Another major obscenity-related state case in Florida has involved adult webmaster Clinton McCowan, aka Ray Guhn, who is facing a combination of obscenity, money laundering, prostitution and racketeering charges. Walters, who represents Guhn, noted that under Florida law, prosecutors can claim that money laundering is occurring if someone profits from the commission of a felony — and that includes obscenity.

“The McCowan case shows that a state-level prosecution can be as serious, if not more serious, than a prosecution at the federal level,” Walters asserted. “Under the federal obscenity statute, you face up to five years in prison for an obscenity offense; in Florida, under the racketeering law that is based on obscenity, you can spend up to 30 years in prison, have all of your assets forfeited and be fined up to $100,000. So when people say that federal obscenity prosecution is more serious than state obscenity prosecution, that isn’t always true — as we see with the McCowan case.”

The Wilson and McCowan cases were hardly Walters’ first obscenity battles in Florida’s state courts. In fact, Walters had plenty to keep him busy at the state level when Clinton was president. “We defended a number of obscenity cases in Polk County, Fla., during the Bill Clinton years,” Walters recalled. “Anyone who set up an adult business in Polk County was immediately referred to the sheriff’s office for an obscenity investigation, and if the business itself wouldn’t back down, they would go to the landlord and say, ‘We’re going to prosecute you next if you don’t evict these people.’ So the landlords would say, ‘Screw this. We’d rather evict them and find a new tenant than get brought down on racketeering charges.’”

A groundbreaking state obscenity case that came about in Polk County during the Clinton years was the State of Florida vs. Tammy Robinson. In 1999, Robinson, aka Becka Lynn, was charged with obscenity for publishing erotic photos of herself online; Walters’ firm fought hard on Robinson’s behalf, and the charges were eventually dropped. Like the Graham Waddon case in the U.K. — which also came about in 1999 — the Robinson case was historic, because it demonstrated that online erotica could, in fact, result in obscenity charges (Waddon, a London-based adult webmaster, was sentenced to 18 months in prison in 1999 under Britain’s Obscene Publications Act of 1959 for publishing obscene material on the Internet).

The Atlanta-based First Amendment attorney Alan I. Begner of the firm Begner & Begner has been representing adult businesses since the early 1980s, and said a positive development is that obscenity has become increasingly difficult to prove in state courts. But he noted that if state and local governments can’t use the Miller test to get an obscenity conviction, they can still find other ways to harm a local adult business.

(LIST OF TASKS)
1/ Check each statement against the passage on state obscenity prosecutions. For each, answer yes or no and quote the deciding words from the passage.
(a) Under the federal obscenity statute, an obscenity offense can bring up to five years in prison.
(b) The obscenity charges against Tammy Robinson ended in a prison sentence.
(c) Alan I. Begner has represented adult businesses since the early 1990s.
2/ In the rows below, extract the lines from the line with "You are a GUI" up to and including the line with "pyautogui.click(x=66, y=27)". Copy them without changes.

(DATA SUPPLIED)
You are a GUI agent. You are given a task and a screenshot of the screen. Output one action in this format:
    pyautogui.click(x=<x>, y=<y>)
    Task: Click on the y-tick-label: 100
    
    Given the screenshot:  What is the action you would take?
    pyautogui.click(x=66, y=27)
--
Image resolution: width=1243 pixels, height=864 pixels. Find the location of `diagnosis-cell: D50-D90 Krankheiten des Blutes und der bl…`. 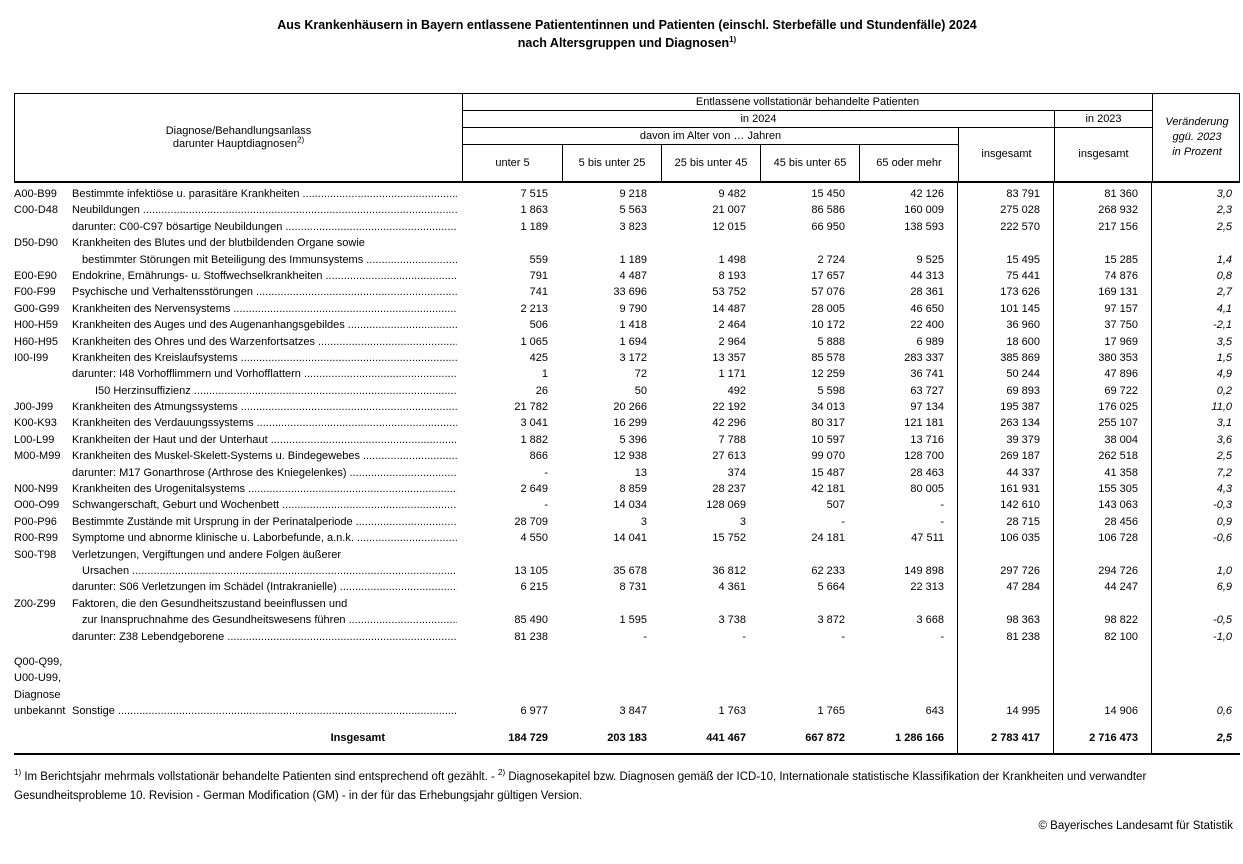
* * *
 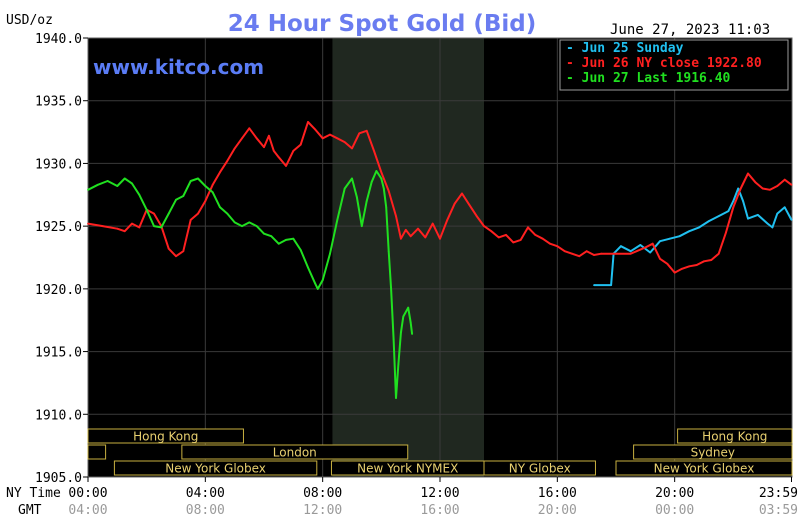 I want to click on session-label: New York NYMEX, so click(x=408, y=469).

(ANSWERS FOR EACH ITEM)
1/
(a) Yes: "Under the federal obscenity statute, you face up to five years in prison for an obscenity offense"
(b) No: "the charges were eventually dropped"
(c) No: "has been representing adult businesses since the early 1980s"

2/
You are a GUI agent. You are given a task and a screenshot of the screen. Output one action in this format:
    pyautogui.click(x=<x>, y=<y>)
    Task: Click on the y-tick-label: 100
    
    Given the screenshot:  What is the action you would take?
    pyautogui.click(x=66, y=27)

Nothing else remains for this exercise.